_SHORT PROBLEM_
Set down the rows below word for word, beginning with the line that contains "1811x959 pixels. Task: Click" and continuing through the last row. Leave the pictures out of your answer.
--- Start RECORDED INFORMATION ---
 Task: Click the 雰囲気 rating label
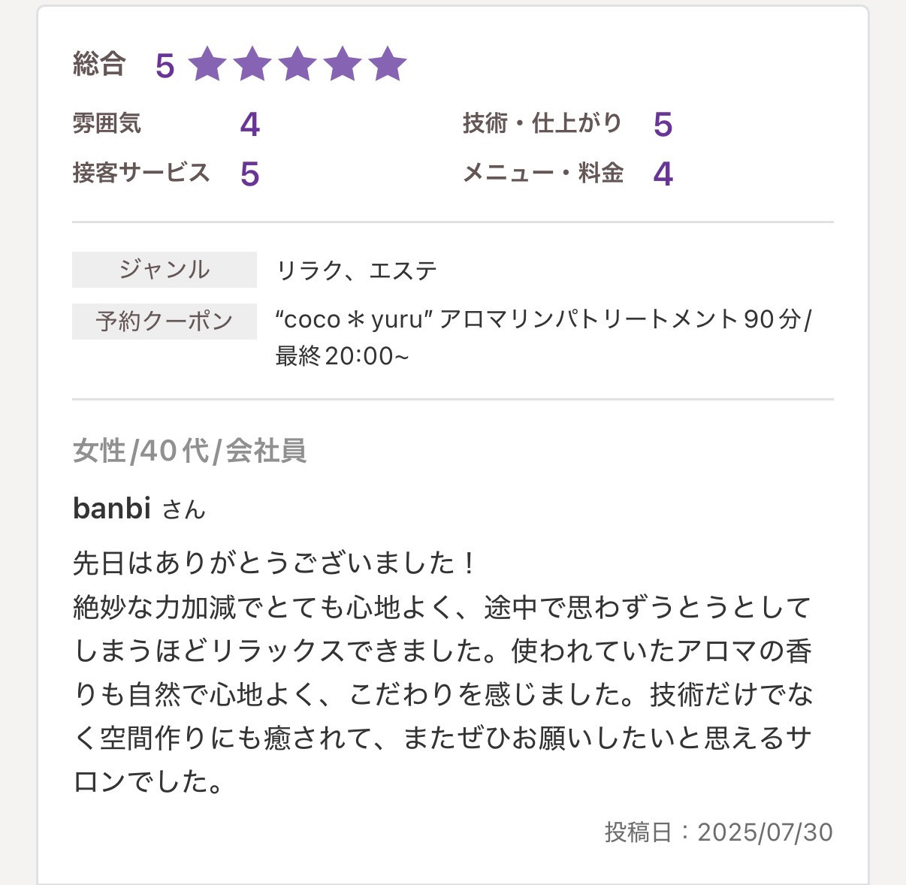(x=107, y=123)
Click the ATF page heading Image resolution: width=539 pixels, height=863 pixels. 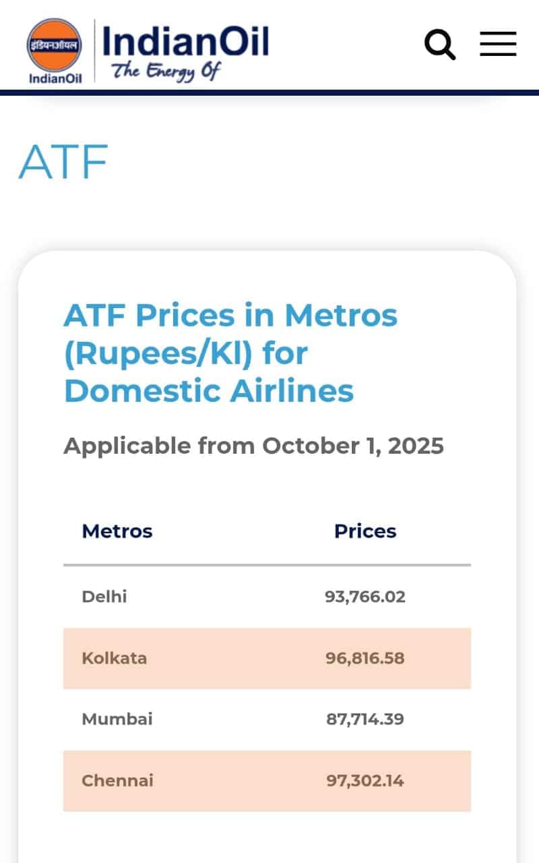63,162
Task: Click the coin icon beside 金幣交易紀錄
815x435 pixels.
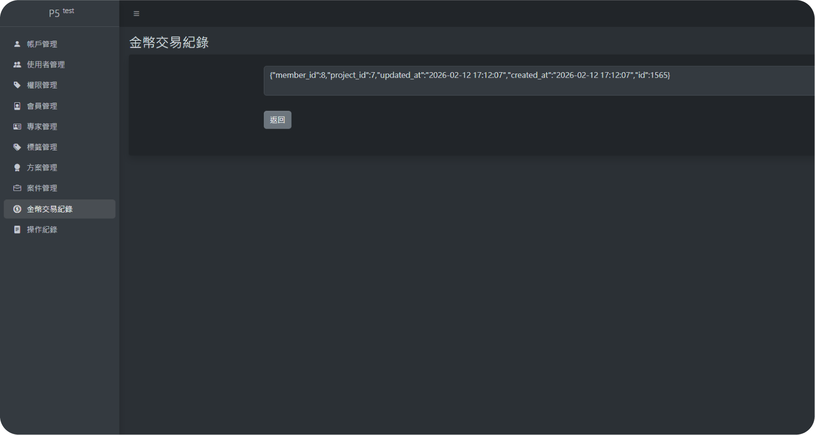Action: 17,209
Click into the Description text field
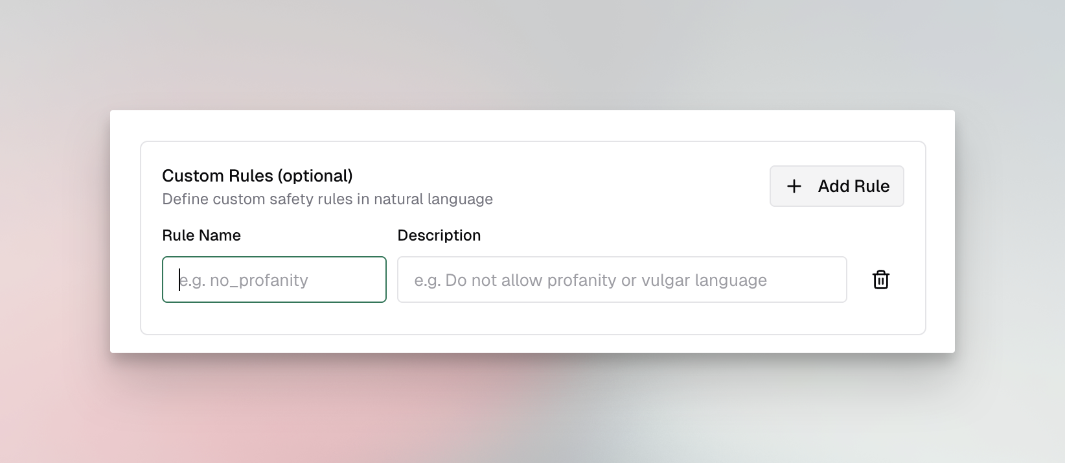Viewport: 1065px width, 463px height. point(622,279)
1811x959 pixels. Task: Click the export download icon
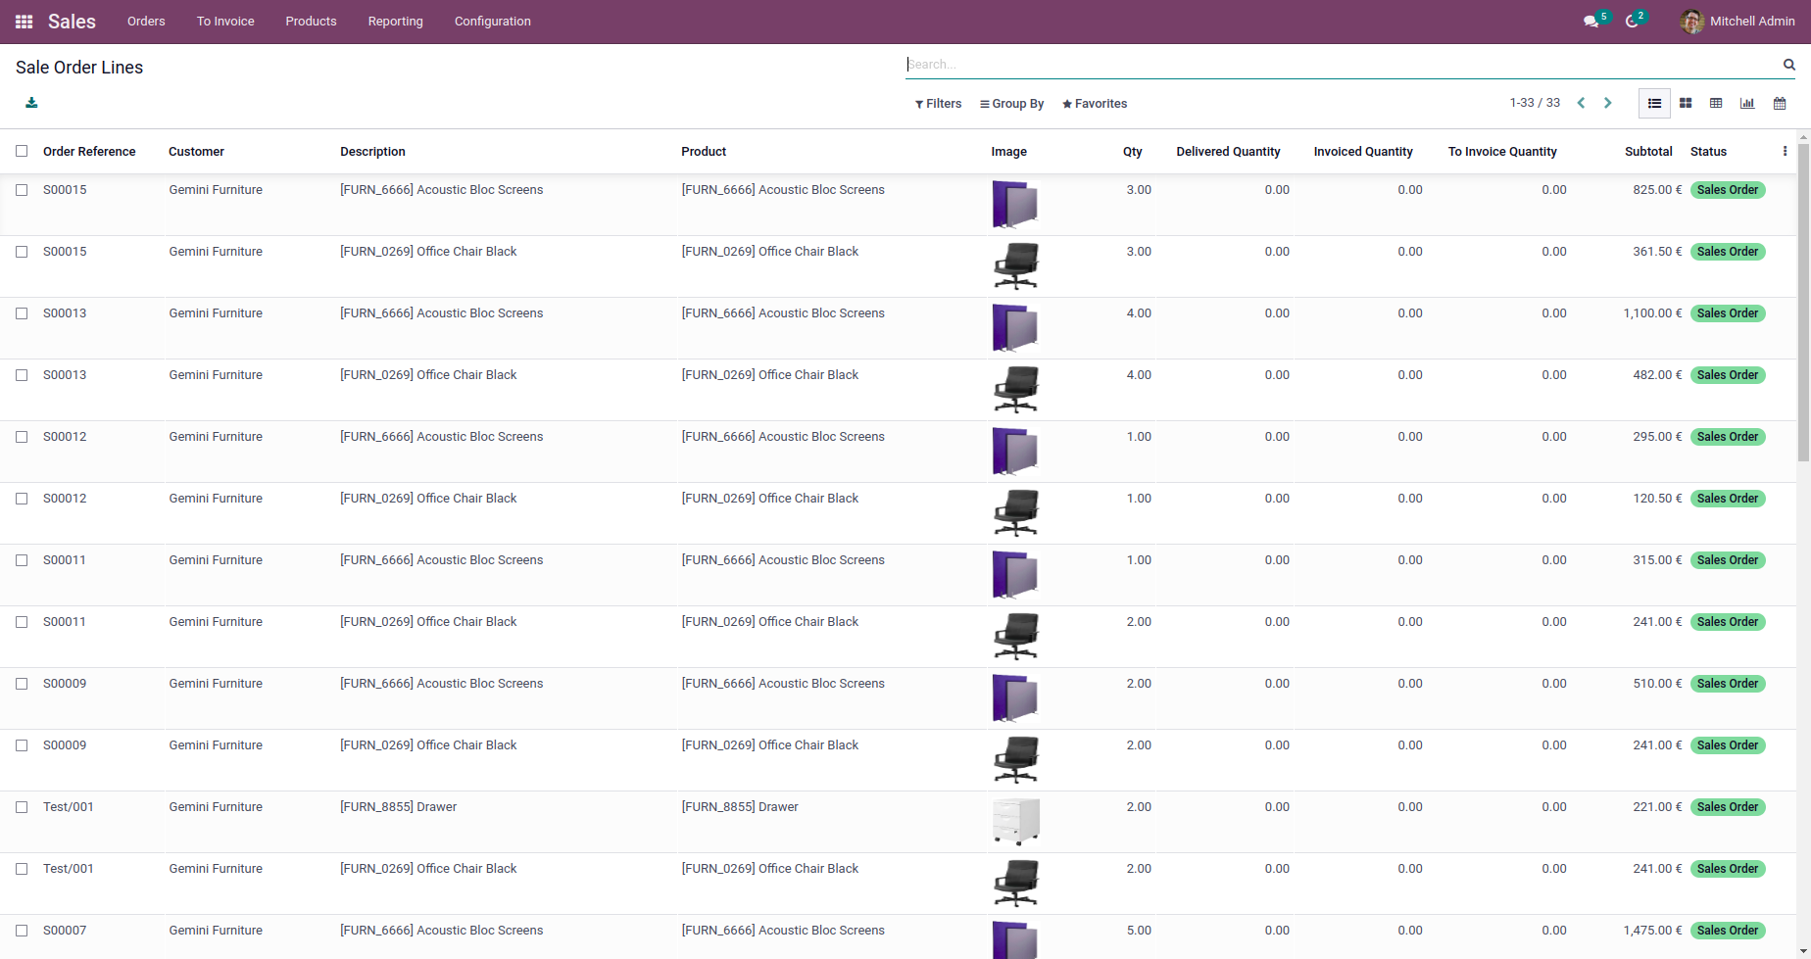[31, 103]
--- End RECORDED INFORMATION ---
_TASK RESPONSE_
1811x959 pixels. Task: Click the export download icon
[31, 103]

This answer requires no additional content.